Gli Aristogatti, film statunitense d'animazione del 1970.

Frasi[modifica]

  • Io so' Romeo... Er mejo der Colosseo. (Romeo)
  • Gli aristogatti non si esercitano a fare a morsi e a unghiate, o cose simili. Badate che è sconvenientissimo. (Duchessa)
  • Non sono più agile come quando avevo ottant'anni! (l'avvocato Georges Hautecourt)
  • Quei gatti devono sparire! (Edgar)
  • Il vostro piatto preferito preparato in modo specialissimo: è crema di crema alla Edgar! Buon sonno..ehm..volevo dire..buon appetito. (Edgar)
  • È una motocicletta, due cilindri... trazione a catena... una ruota che cigola, quella davanti da quel che sento! Vediamo: sono scarponcini, numero... 44, un buco nella suola sinistra dal rumore! (Napoleone) [analizza a distanza i rumori con l'udito]
  • Be', così è la guerra Napoleone: non puoi mica vincere sempre! (Lafayette)
  • Ah! Edgar, vecchio mio, comincia ad abituarti alle raffinatezze! Un giorno sarà tutto tuo, vecchio volpone! (Edgar)
  • Non sarà Beethoven, mamma, però ha un ritmo! (Bizet)
  • Pe' arivacce qui da Roma ho fatto l'autostop e 'n Francia è già m'ber pezzo che ce sto... Ma pure da emigrato, mica so' cambiato: io so' Romeo, er mejo der Colosseo! Io fermo nun ce sto, proprio nun me va! Se domani qui sarò, oggi chi lo sa?

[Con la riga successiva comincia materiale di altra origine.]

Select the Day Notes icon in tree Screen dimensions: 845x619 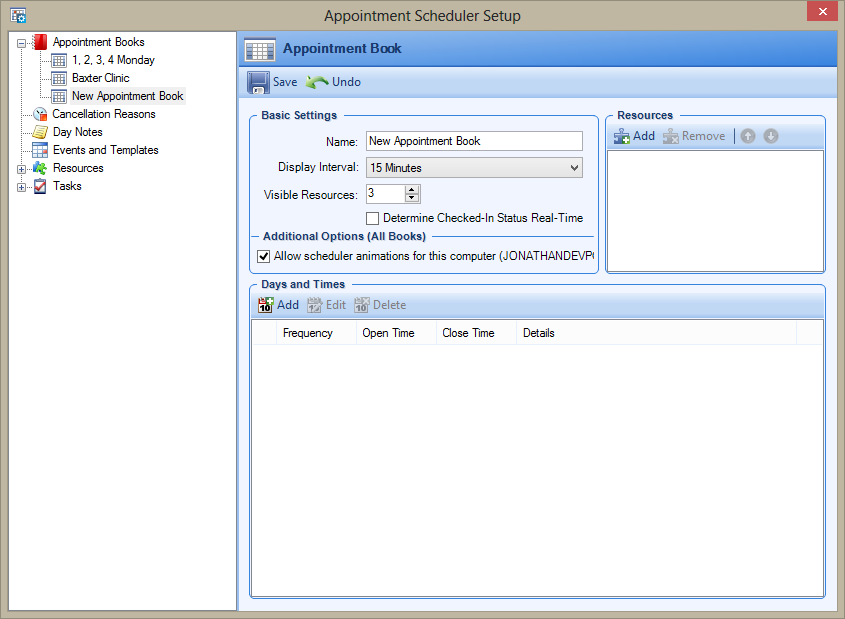[40, 132]
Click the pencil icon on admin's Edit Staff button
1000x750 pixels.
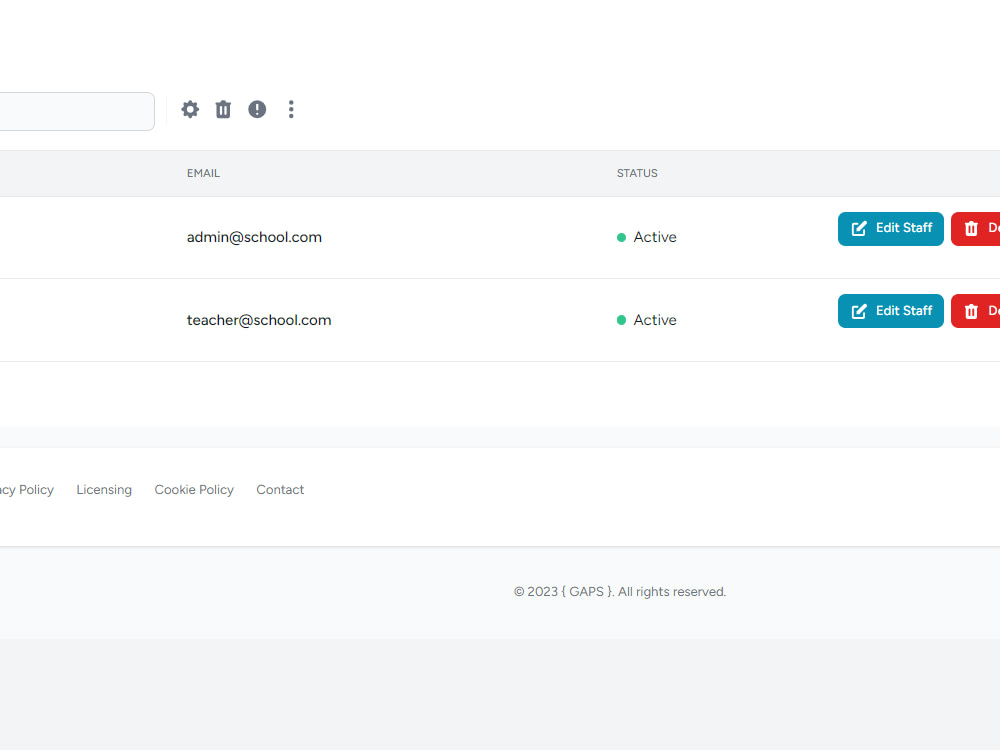pyautogui.click(x=858, y=228)
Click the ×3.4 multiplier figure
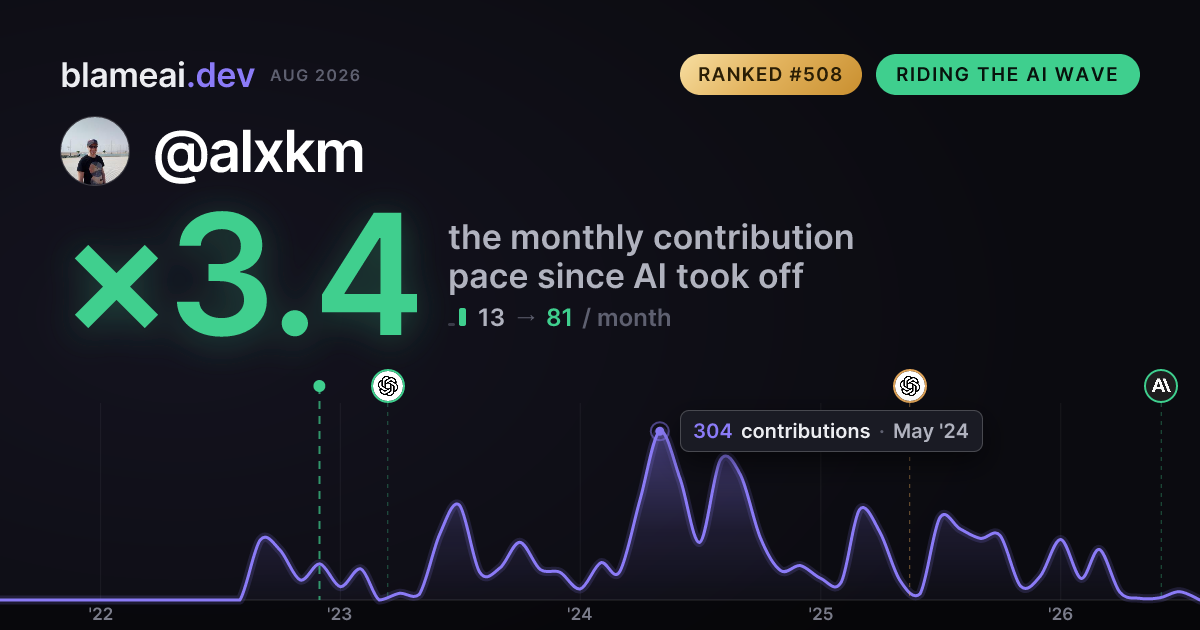 click(x=245, y=275)
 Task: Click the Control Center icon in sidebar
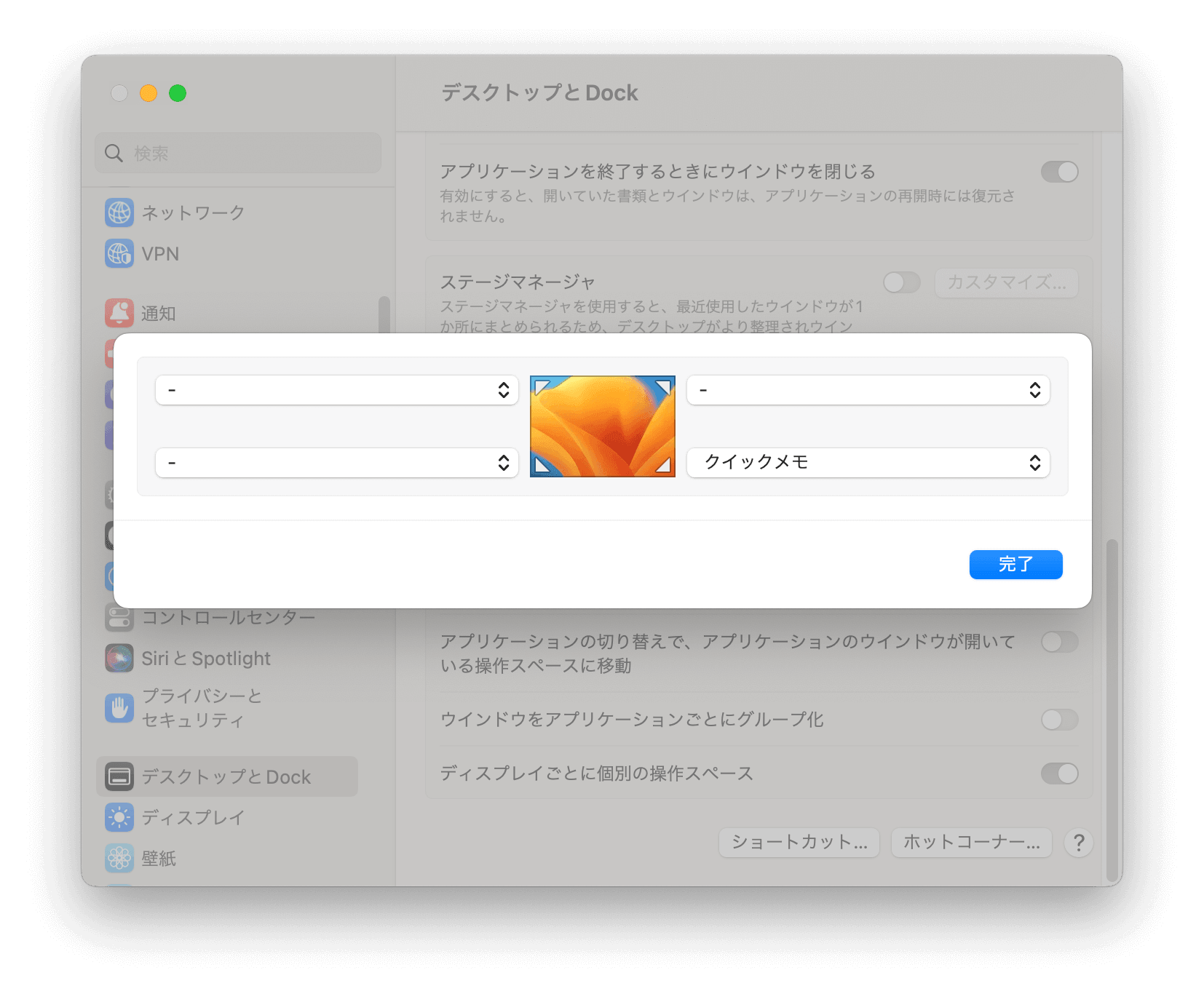(119, 617)
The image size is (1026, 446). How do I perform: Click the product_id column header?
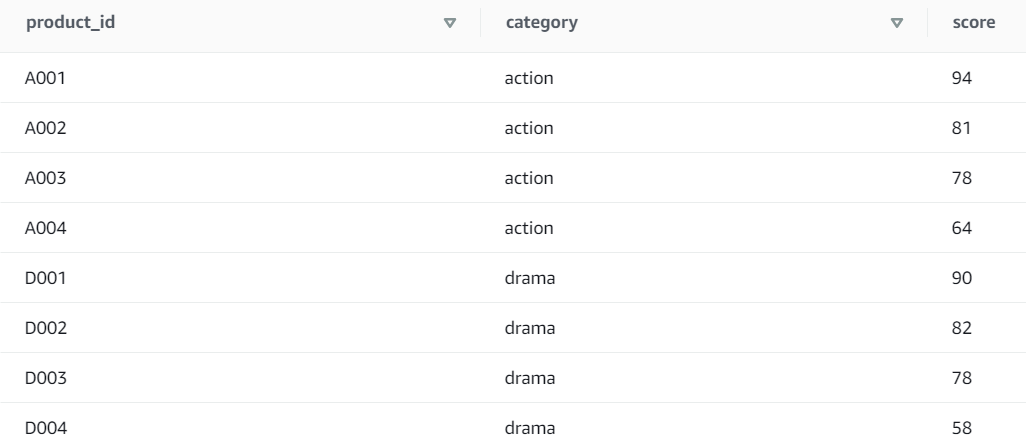(x=70, y=23)
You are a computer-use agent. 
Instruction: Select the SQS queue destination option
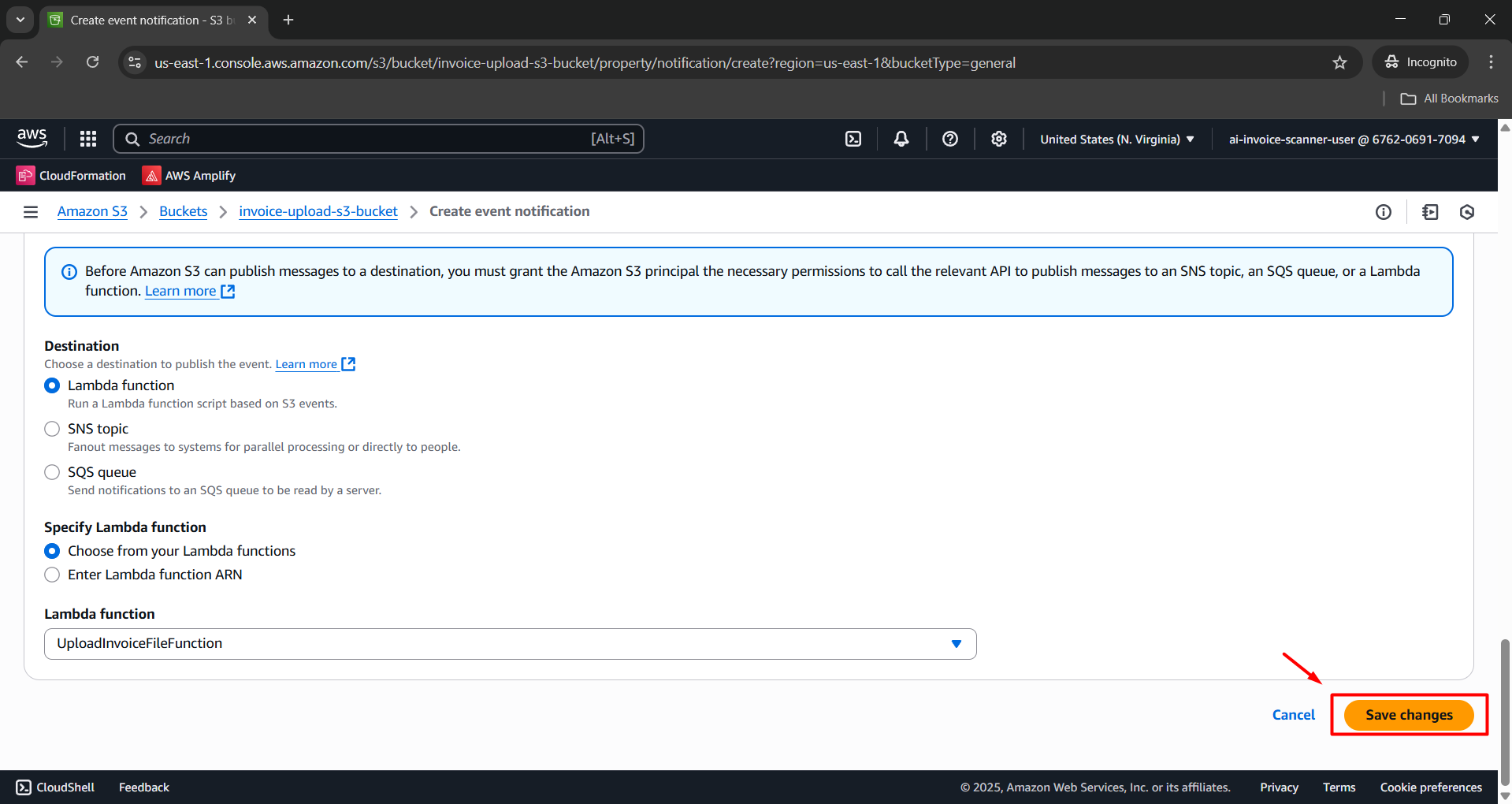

Forse un po' m'acchitterò e me ne andrò in città, già... E poi laggiù tanta scena farò, ogni gatta che me vedrà dirà: "ma che ber micione, che simpaticone, quello è Romeo, er mejo der Colosseo!". Si cambio so' guai, sto bene come sto... Io nun me lego mai, catene nun ce n'ho! Aggregate si voi, io so andove finirai in Cina, in Perù o a Timbuctù! Ma nun baccajerai vedrai! Chi tante storie fa, a prega' nun sto! Tutto quello che me va... con un gesto c'ho! Penso sempre che l'avi miei tra ruderi e mausolei sapevano già fasse rispetta' e considera' da nobbili e plebei! Se tanto me da tanto godo e me ne vanto d'esse Romeo er mejo der Coloseo! C'avrò er busto ar pincio e ar museo... eh già! (Romeo)

Dialoghi[modifica]

  • Bizet: Aspettatemi, aspettatemi!
    Minou: Prima io, prima io!
    Matisse: Perché devi esser tu la prima?
    Minou: Perché io sono una signora, ecco perché.
    Matisse: Tu non sei una signora!
    Bizet: Tu sei una sorella e basta!
  • Guendalina: Adelina, se cammino ancora finirà che mi verrano i piedi piatti!
    Adelina: Guendalina, noi siamo nate con i piedi piatti!
  • Duchessa [dopo averlo sentito cantare]: Bravo, bravissimo! Lei ha proprio un grande talento.
    Romeo: Oh grazie. E come faresti de nome?
    Duchessa: Io mi chiamo Duchessa.
    Romeo: Duchessa... dorce. Me piace. E che occhi. L'occhi tua so' du' zaffiri splendenti, che mandano raggi caldi e seducenti.
  • Duchessa: Signor Romeo, lei è formidabile.
    Romeo: Lo so... modestamente.
  • Romeo [ad Adelina e Guendalina]: Salve tortorelle!
    Guendalina [ridacchiando]: Noi non siamo tortore, siamo oche!
    Romeo: No!? V'avevo preso pe' cigni!
    Adelina: Adulatore.
  • Zio Reginaldo: Beati coloro che si sbronzano fra loro!
    Adelina: Vuoi dire "sbrogliano fra loro".
  • Napoleone: Ora lo scricchiolio ha smesso.
    Lafayette: Io insisto a dire che era un vecchio grillo con l'insonnia.
    Napoleone: Il capo sono io! Decido io che cos'era! [pausa] Era un vecchio grillo con l'insonnia.
  • Lafayette: L'-l'hai-l'hai-l'hai-l'hai visto?
    Napoleone: No, no, è scivolato dietro di me, mi ha colpito alle spalle.
    Lafayette: Be', non mi ha mica fatto male; mi ha solo colpito alla testa!
  • Matisse [intrappolati da Edgar]: L'avevo detto che era stato Edgar!
    Bizet: Stai zitto, Matisse!
  • Avv. Georges Hautecourt: Adelaide, cos'è questa musica? Sembra una banda di jazzisti swing!
    Madame: È esattamente quello che sono, George: sono l'inizio della mia nuova fondazione.
    Avv. Georges Hautecourt: Quale fondazione?
    Madame: La mia casa di riposo per tutti i gatti randagi di Parigi.
  • Lafayette: Ehi, Napoleone! Direi che questa è la fine.
    Napoleone: Aspetta un momento, il capo sono io! Decido io quando è la fine! [la parola "fine" lo colpisce alla testa] È la fine.